Written task: Which lines in the records below contain the word "width"? Keep only those lines and copy each one in full.

++++ Material for the task

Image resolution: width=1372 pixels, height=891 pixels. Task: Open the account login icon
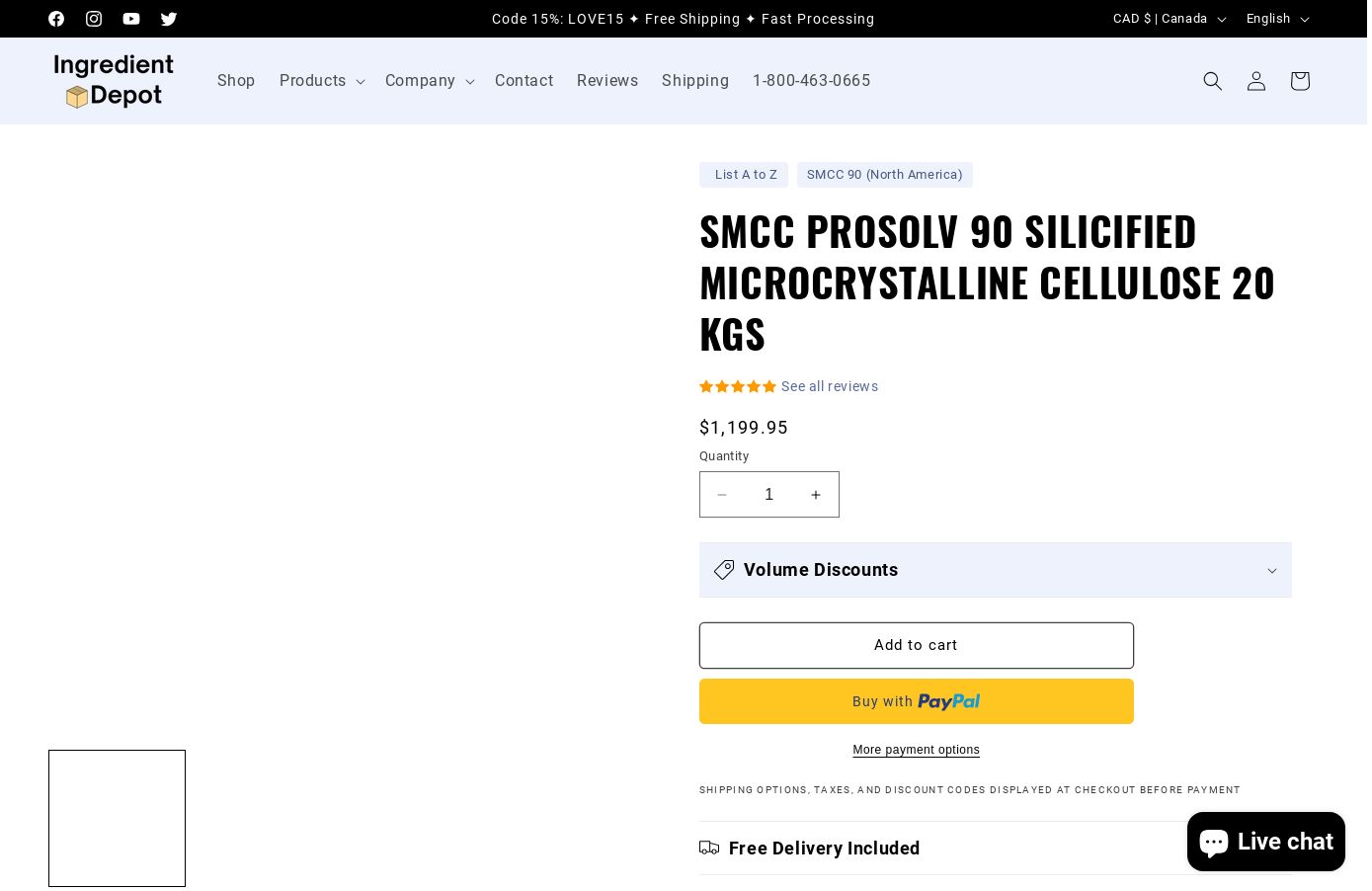click(1256, 81)
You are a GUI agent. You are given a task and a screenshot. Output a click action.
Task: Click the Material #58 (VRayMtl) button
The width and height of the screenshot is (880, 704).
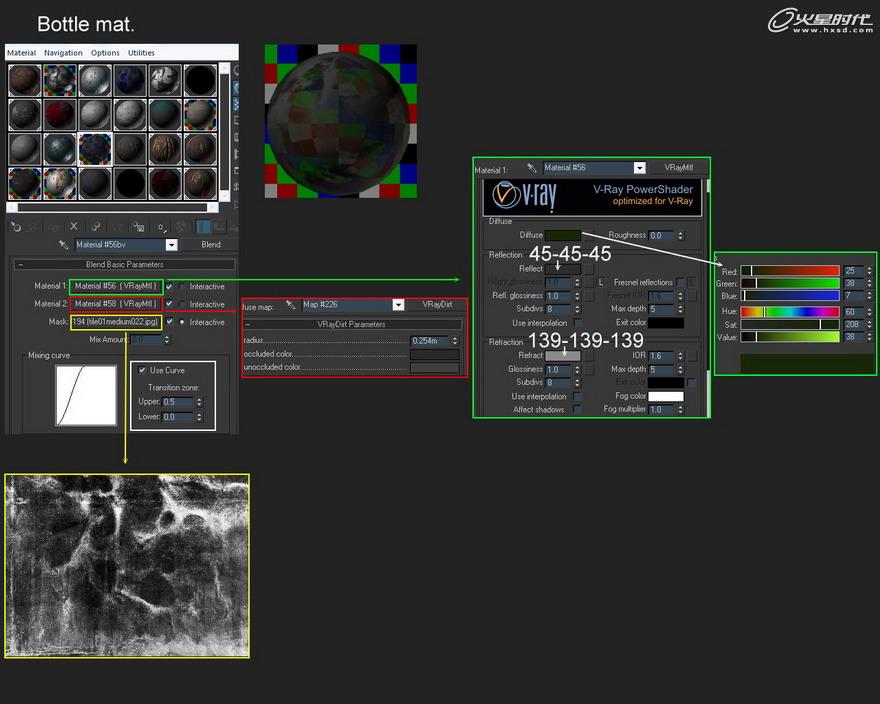coord(115,303)
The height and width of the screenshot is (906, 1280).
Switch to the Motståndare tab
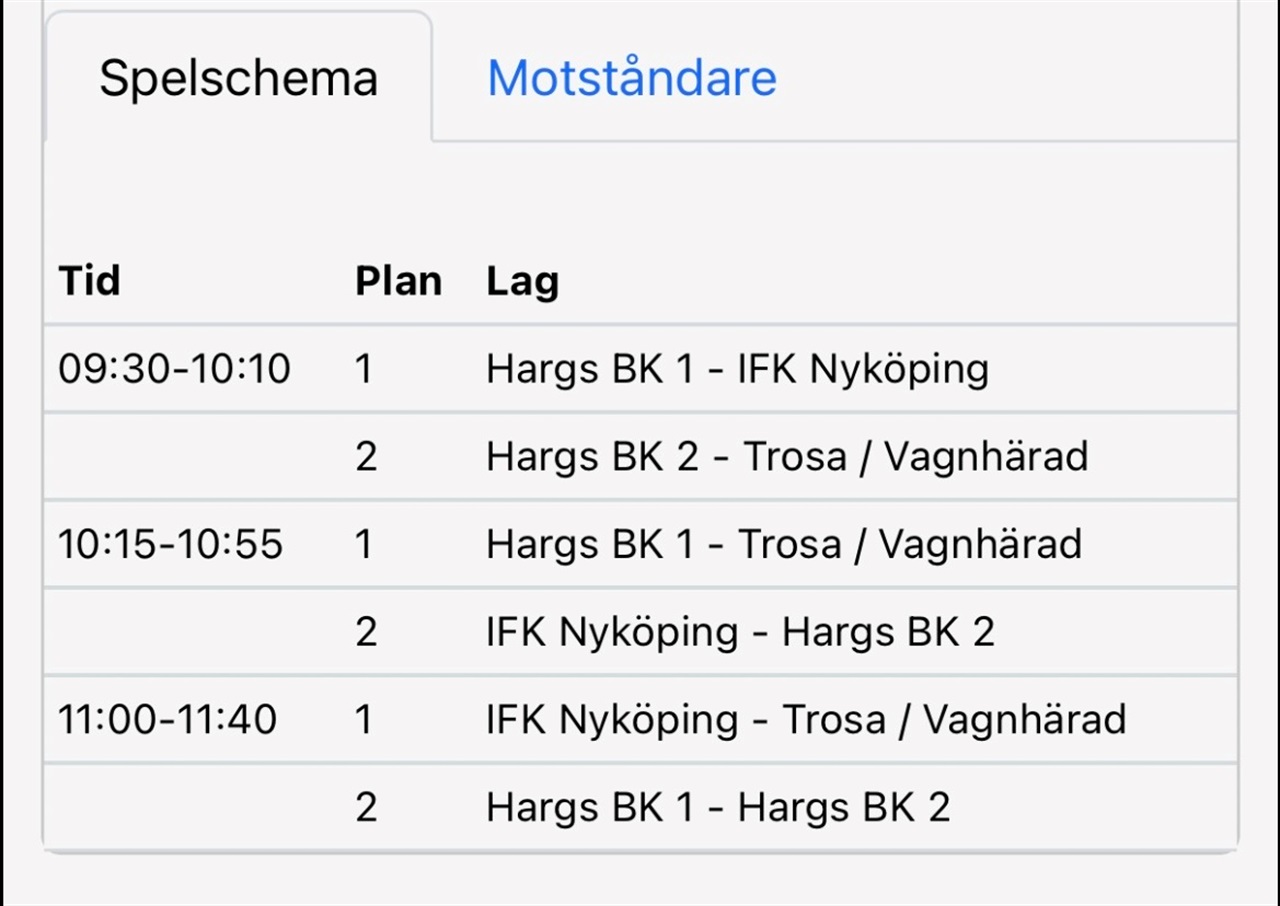(631, 78)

++++++++

Completed exercise:
Image resolution: width=1372 pixels, height=891 pixels. Task: Open the account login icon
The width and height of the screenshot is (880, 704).
The height and width of the screenshot is (906, 1280).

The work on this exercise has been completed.